Trop de performance tue la performance … la QVT, notre société et la planète

Novéquilibres : Urgences et police, 2 actualités parlantes sur les façons d'aborder la QVT - laqvt.fr QVT Qualité de Vie au Travail
Nous sommes à moins d’une semaine de la 16ème semaine de la Qualité de Vie au Travail organisée par le réseau Anact-Aract dont le thème est « Vous avez dit performance(s) ? ». Dans beaucoup d’événements, il sera question de faire le lien entre QVT et performance. Nous avons plusieurs fois exprimé notre vision par rapport à ce lien : nous mettons la QVT en intention première et faisons de la performance un bénéfice collatéral. Ma motivation dans cet article est de mettre en évidence en quoi une recherche frénétique de performance court terme, non seulement impacte négativement la QVT, mais aussi détruit à peu près tout dans notre société, sans oublier la planète. Et justement, on va commencer par la planète.

Je signale à celles et ceux qui considéreraient ne pas avoir suffisamment de temps à lire le présent article que j’ai réalisée une infographie le résumant située en fin d’article.

Un modèle sur la pollution très inspirant pour comprendre les risques de la recherche excessive de performance

Les dangers d’une focalisation excessive sur la performance court terme – notamment par  la réduction des coûts – peuvent être représentés par une courbe que j’ai eu l’occasion à deux reprises de mentionner sur laqvt.fr. Elle a été présentée par Alexandre Rambaud, chercheur en sciences de gestion associé à Paris Dauphine, à l’occasion de la conférence de l’Observatoire Des Cadres (ODC) « Manager en toute connaissance d’impact » le 20 avril 2017.

* **Données fournies**:
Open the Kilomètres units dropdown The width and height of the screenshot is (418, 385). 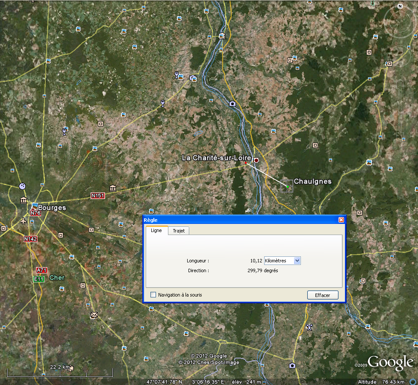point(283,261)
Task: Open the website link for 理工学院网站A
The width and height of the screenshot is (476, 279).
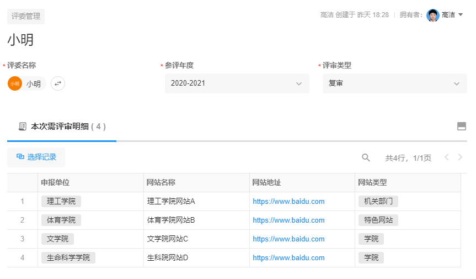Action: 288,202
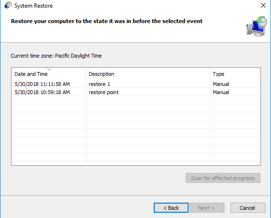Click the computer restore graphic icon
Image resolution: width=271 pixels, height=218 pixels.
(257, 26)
* * *
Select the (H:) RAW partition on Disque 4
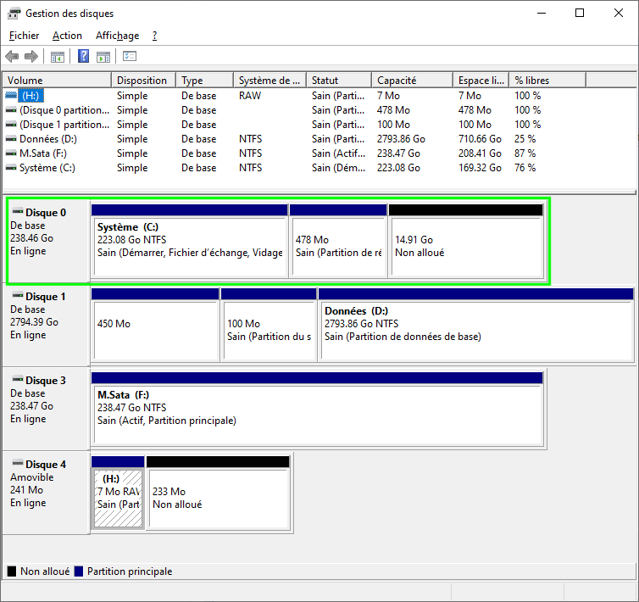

* **Consigne A**: D'après le texte sur la qualité de vie au travail et la performance, quel est le thème de la 16e semaine de la Qualité de Vie au Travail ?
* **Consigne B**: Poursuivez le texte sur la qualité de vie au travail et la performance à partir de sa dernière phrase.

* **Réponse A**: « Vous avez dit performance(s) ? »

* **Réponse B**:
Alexandre Rambaud fait un parallèle extraordinairement pertinent et parlant entre les dégâts de la pollution sur l’environnement et les dégâts de la réduction des coûts sur la santé de l’humain, et ensuite sur la performance globale.

Je m’appuie sur ce schéma pour présenter ce que produit la recherche de performance en fonction de son intensité croissante (plus elle est intense, plus elle met en stress l’individu) :

Courbe en cloche Alexandre Rambaud performance laqvt.fr Qualité de Vie au Travail QVT

En quelques mots, voici les enseignement que j’en tire :

  • Pour évaluer justement la performance, le coût des dommages créés sur la santé de l’individu et sur la planète est à prendre en compte ; nous l’avons appelé sur laqvt.fr “performance globale et durable”; j’y reviendrai dans la 2ème partie de l’article
  • Il y a un seuil à partir duquel la recherche frénétique de la performance se révèle contre-productive en terme de performance globale et durable (courbe violette). Elle impacte négativement la santé de l’individu et/ou la planète. Cela couvre la zone perdant-perdant (même si un petit nombre en tire de très gros bénéfices).
  • Une zone plus difficile à appréhender est celle sur laquelle est centrée le propos d’Alexandre Rambaud : la zone “gagnant-perdant” démarre par un seuil de rupture à partir duquel il y a atteinte à la santé de des individus et/ou de la planète ; les stress dépassant leur capacité d’assimilation. Mais les coûts de cette atteinte sont inférieurs aux bénéfices obtenus en matière de rentabilité (d’autant plus que ces coûts sont difficiles à évaluer). Dans ma vision de la société et de la vie au travail, une organisation ne devrait pas aller jouer sur ce terrain intentionnellement car elle transgresse son devoir de préserver la santé et la sécurité des individus.
  • La gouvernance par les nombres (cf cours d’Alain Supiot au Collège de France) cultive une confiance immodérée et inconditionnelle dans les chiffres, le contrôle de gestion, le reporting ET la défiance vis-à-vis des salariés, le tout se renforçant par un cercle vicieux. Bien que je me réfère à une courbe basée sur des nombres, je vous propose de retenir les enjeux, la courbe en cloche et les idées de seuil et non pas une invitation à tout mesurer.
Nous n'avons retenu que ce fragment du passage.